Fine-tuning a pre-trained model involves two main strategies:

  1. Freezing the Network: Initially, most of the layers are frozen, meaning their weights are not updated during training. This helps in retaining the valuable features learned from the pre-trained model.

  2. Unfreezing and Training Again: Gradually unfreezing the layers, starting from the last layers to the first ones, and fine-tuning them. This allows the model to adapt progressively to the new task.

Layer-wise Fine-Tuning#

Layer-wise fine-tuning is a method where you start by training only the last few layers (or the new layers you’ve added). After some epochs, you progressively unfreeze more layers and continue training. This approach ensures that the model does not lose the beneficial features learned from the original dataset while gradually adapting to the new data.

Steps for Layer-wise Fine-Tuning#

  1. Load the Pre-trained Model: Use a model that has been pre-trained on a large dataset (e.g., ImageNet).

  2. Replace the Last Layer(s): Modify the final layer(s) to match the number of classes in your new task.

  3. Freeze Initial Layers: Freeze most of the layers initially to preserve their learned features.

  4. Train the Last Layer(s): Train the newly added layers with a higher learning rate.

  5. Gradually Unfreeze Layers: Unfreeze more layers layer by layer, reducing the learning rate progressively.

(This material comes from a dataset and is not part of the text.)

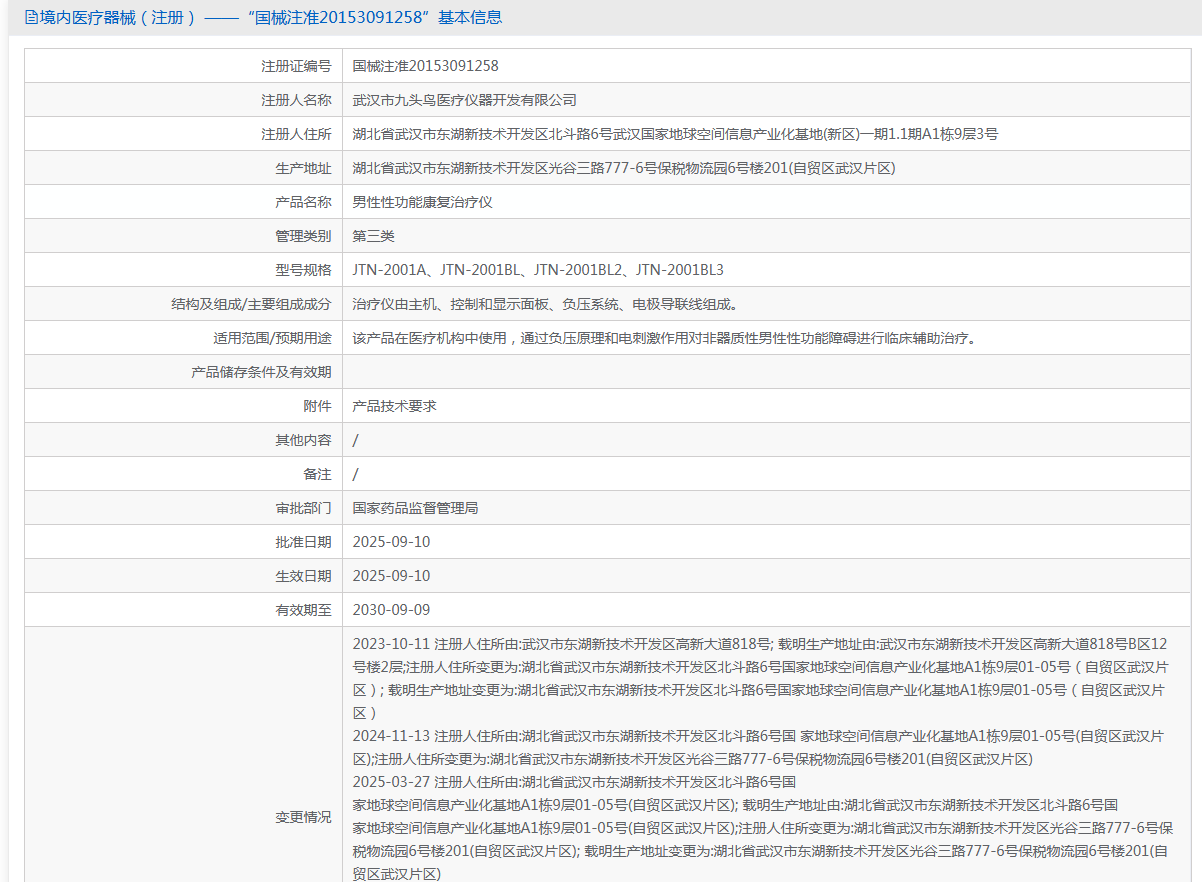The width and height of the screenshot is (1202, 882).
Task: Click the 有效期至 value 2030-09-09
Action: pyautogui.click(x=391, y=610)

  6. Fine-Tune the Entire Network: Fine-tune the whole network once the model starts to perform well on the new task.

Example in PyTorch#

import torch
import torch.nn as nn
import torch.optim as optim
from torchvision import models

# Load a pre-trained ResNet18 model
model = models.resnet18(pretrained=True)

# Replace the last fully connected layer
num_ftrs = model.fc.in_features
model.fc = nn.Linear(num_ftrs, num_classes)  # num_classes is the number of output classes

# Freeze all layers except the last one
for param in model.parameters():
    param.requires_grad = False
for param in model.fc.parameters():
    param.requires_grad = True

# Define the optimizer for the last layer
optimizer = optim.SGD(model.fc.parameters(), lr=0.001, momentum=0.9)

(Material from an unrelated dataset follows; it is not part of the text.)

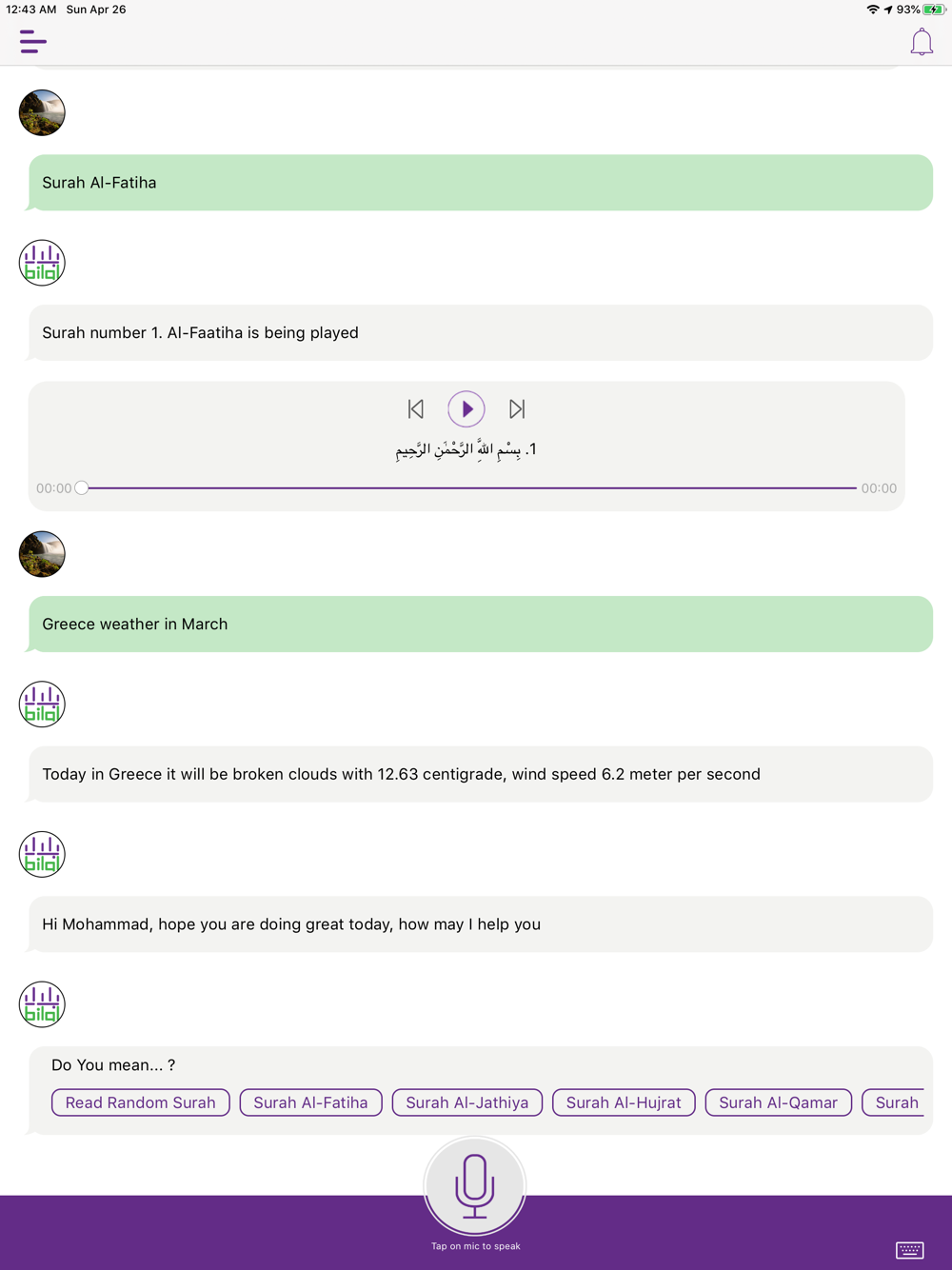Open the hamburger side menu
The image size is (952, 1270).
[x=33, y=42]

# Define the loss function
criterion = nn.CrossEntropyLoss()

# Training loop for the last layer
for epoch in range(num_epochs):
    # Training code here for the last layer
    pass

# Unfreeze the last few layers
for param in model.layer4.parameters():
    param.requires_grad = True

# Define a new optimizer with different learning rates for different layers
optimizer = optim.SGD([
    {'params': model.layer4.parameters(), 'lr': 0.0001},
    {'params': model.fc.parameters(), 'lr': 0.001}
], momentum=0.9)

# Continue training loop with more layers unfrozen
for epoch in range(num_epochs):
    # Training code here for unfrozen layers
    pass

# Optionally, unfreeze more layers and repeat the process
# until the entire network is fine-tuned

Tips for Fine-Tuning#

  • Start with a Lower Learning Rate: When unfreezing layers, use a lower learning rate to prevent drastic changes to the pre-trained weights.

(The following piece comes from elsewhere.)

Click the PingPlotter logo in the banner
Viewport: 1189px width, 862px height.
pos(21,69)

  • Monitor Performance: Continuously monitor the model’s performance on a validation set to ensure that fine-tuning is improving the model.

  • Data Augmentation: Use data augmentation techniques to increase the diversity of the training data, helping the model generalize better to the new task.

  • Early Stopping: Implement early stopping to prevent overfitting, stopping the training process if the performance on the validation set starts to degrade.

By following these steps, you can effectively fine-tune a pre-trained model to adapt it to your specific task, leveraging the knowledge it has already acquired while making it more suitable for the new data.